- **Record extracts**
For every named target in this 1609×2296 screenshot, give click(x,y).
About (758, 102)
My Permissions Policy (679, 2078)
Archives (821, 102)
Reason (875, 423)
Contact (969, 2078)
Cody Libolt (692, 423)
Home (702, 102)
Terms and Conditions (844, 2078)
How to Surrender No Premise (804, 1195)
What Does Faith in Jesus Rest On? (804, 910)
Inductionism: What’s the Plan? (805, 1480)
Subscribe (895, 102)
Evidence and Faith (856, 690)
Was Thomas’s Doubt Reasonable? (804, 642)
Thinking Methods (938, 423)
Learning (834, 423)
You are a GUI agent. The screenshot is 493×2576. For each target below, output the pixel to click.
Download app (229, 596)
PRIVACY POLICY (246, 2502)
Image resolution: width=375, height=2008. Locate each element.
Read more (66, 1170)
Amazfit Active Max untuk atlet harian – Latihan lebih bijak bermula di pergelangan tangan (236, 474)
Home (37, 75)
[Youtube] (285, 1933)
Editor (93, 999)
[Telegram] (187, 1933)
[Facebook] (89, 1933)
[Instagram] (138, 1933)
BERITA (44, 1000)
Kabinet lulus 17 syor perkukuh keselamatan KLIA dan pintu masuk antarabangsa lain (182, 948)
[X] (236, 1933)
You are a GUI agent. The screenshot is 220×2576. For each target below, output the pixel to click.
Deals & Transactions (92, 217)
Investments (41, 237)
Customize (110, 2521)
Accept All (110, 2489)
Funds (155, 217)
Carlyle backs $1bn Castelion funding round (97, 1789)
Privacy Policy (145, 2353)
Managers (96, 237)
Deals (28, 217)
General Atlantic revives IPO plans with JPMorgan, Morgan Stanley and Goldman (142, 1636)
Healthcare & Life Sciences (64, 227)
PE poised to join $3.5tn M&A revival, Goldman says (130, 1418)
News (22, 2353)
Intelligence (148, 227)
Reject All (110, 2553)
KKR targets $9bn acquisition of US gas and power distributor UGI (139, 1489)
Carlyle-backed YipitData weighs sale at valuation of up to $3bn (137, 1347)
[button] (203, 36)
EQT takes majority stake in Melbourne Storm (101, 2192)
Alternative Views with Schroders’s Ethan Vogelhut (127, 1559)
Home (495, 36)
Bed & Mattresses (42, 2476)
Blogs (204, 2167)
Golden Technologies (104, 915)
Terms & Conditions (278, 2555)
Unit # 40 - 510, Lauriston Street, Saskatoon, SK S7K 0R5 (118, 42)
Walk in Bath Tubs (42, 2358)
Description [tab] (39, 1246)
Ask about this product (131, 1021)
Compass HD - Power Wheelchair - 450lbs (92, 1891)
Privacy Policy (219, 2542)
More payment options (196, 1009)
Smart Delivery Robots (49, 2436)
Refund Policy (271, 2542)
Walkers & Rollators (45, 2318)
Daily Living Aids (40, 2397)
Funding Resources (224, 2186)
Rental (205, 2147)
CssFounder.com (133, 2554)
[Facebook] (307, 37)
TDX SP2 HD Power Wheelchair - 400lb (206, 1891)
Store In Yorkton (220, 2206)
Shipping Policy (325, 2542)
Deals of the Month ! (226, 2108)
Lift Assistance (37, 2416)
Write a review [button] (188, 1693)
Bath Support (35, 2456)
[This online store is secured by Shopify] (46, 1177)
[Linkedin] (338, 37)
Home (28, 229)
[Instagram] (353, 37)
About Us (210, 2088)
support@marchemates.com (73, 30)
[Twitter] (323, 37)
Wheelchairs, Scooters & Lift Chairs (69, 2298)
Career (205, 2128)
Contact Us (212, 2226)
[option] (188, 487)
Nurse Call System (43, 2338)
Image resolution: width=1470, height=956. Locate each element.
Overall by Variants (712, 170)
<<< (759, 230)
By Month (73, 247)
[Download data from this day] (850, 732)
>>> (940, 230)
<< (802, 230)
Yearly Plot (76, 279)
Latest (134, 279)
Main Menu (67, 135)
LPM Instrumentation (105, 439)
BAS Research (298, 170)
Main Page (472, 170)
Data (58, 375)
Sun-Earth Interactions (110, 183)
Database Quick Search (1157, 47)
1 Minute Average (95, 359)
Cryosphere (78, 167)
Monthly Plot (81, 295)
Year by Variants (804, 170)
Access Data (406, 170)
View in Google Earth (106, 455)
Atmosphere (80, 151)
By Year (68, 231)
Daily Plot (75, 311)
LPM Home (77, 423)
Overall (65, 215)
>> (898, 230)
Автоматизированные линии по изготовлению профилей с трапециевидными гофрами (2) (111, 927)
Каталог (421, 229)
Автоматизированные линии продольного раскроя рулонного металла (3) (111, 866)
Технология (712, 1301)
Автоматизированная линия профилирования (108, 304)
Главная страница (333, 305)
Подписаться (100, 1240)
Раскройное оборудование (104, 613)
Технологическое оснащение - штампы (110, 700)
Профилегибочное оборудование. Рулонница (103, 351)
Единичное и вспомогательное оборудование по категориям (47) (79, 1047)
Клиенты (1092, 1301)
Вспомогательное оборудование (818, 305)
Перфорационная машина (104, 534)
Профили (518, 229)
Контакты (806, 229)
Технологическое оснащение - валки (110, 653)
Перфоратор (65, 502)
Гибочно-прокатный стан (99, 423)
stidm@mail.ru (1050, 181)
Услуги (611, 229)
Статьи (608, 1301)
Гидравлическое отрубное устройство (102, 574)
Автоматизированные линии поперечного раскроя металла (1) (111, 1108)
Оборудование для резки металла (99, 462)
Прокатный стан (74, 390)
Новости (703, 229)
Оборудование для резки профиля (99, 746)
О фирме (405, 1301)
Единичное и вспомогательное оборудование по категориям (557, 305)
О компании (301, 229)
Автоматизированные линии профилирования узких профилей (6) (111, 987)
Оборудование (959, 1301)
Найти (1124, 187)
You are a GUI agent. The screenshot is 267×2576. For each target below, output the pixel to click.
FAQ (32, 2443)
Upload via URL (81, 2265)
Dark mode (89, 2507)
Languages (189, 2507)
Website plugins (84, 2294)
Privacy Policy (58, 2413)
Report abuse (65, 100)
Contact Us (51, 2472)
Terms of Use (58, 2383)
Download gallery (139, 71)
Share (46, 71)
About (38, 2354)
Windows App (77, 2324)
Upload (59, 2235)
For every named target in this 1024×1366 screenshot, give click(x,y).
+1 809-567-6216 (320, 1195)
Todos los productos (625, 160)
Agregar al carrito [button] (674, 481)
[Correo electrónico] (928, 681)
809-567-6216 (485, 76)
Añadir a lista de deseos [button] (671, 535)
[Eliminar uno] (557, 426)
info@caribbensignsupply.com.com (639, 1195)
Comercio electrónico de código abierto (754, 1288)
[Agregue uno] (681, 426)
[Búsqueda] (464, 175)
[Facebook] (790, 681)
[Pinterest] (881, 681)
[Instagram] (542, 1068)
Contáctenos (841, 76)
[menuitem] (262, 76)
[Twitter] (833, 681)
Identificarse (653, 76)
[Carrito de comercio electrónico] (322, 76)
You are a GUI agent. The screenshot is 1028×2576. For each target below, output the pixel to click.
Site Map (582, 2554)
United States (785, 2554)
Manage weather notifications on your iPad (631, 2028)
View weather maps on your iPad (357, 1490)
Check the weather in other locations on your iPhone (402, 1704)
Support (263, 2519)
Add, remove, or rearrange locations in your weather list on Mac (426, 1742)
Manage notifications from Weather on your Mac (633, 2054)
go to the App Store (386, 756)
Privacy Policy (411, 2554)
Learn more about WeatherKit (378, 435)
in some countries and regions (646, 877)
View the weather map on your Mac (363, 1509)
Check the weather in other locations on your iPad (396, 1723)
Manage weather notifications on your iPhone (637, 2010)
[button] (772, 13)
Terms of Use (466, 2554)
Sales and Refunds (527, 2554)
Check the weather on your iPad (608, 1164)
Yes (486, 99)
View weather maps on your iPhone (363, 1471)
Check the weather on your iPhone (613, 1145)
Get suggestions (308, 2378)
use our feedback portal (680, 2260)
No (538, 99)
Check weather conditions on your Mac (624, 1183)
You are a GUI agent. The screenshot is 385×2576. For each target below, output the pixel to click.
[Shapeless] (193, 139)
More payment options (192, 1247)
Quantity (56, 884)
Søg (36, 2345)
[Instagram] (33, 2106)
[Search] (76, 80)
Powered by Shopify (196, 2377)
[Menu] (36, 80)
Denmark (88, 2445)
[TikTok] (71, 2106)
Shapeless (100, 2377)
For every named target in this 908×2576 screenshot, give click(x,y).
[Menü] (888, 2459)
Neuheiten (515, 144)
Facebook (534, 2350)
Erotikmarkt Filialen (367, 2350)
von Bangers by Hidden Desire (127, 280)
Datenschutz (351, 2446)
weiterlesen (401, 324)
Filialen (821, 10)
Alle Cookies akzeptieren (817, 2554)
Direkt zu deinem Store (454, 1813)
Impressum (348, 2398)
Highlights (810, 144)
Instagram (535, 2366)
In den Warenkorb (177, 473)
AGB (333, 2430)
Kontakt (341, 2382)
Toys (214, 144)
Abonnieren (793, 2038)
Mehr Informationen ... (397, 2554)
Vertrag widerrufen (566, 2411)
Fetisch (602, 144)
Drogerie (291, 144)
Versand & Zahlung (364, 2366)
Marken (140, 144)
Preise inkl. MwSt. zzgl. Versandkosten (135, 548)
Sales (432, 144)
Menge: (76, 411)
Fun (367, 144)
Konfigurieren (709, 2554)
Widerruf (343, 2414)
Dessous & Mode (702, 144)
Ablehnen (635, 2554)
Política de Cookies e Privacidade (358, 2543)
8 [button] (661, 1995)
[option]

- **About this task**
Take the lines from the start of the records through the line holding "Healthcare & Life Sciences (64, 227)", both included, and please print them exactly, with nothing else.

- **Result for this exercise**
For every named target in this 1609×2296 screenshot, give click(x,y).
About (758, 102)
My Permissions Policy (679, 2078)
Archives (821, 102)
Reason (875, 423)
Contact (969, 2078)
Cody Libolt (692, 423)
Home (702, 102)
Terms and Conditions (844, 2078)
How to Surrender No Premise (804, 1195)
What Does Faith in Jesus Rest On? (804, 910)
Inductionism: What’s the Plan? (805, 1480)
Subscribe (895, 102)
Evidence and Faith (856, 690)
Was Thomas’s Doubt Reasonable? (804, 642)
Thinking Methods (938, 423)
Learning (834, 423)
You are a GUI agent. The screenshot is 493×2576. For each target below, output the pixel to click.
Download app (229, 596)
PRIVACY POLICY (246, 2502)
Image resolution: width=375, height=2008. Locate each element.
Read more (66, 1170)
Amazfit Active Max untuk atlet harian – Latihan lebih bijak bermula di pergelangan tangan (236, 474)
Home (37, 75)
[Youtube] (285, 1933)
Editor (93, 999)
[Telegram] (187, 1933)
[Facebook] (89, 1933)
[Instagram] (138, 1933)
BERITA (44, 1000)
Kabinet lulus 17 syor perkukuh keselamatan KLIA dan pintu masuk antarabangsa lain (182, 948)
[X] (236, 1933)
You are a GUI agent. The screenshot is 220×2576. For each target below, output the pixel to click.
Deals & Transactions (92, 217)
Investments (41, 237)
Customize (110, 2521)
Accept All (110, 2489)
Funds (155, 217)
Carlyle backs $1bn Castelion funding round (97, 1789)
Privacy Policy (145, 2353)
Managers (96, 237)
Deals (28, 217)
General Atlantic revives IPO plans with JPMorgan, Morgan Stanley and Goldman (142, 1636)
Healthcare & Life Sciences (64, 227)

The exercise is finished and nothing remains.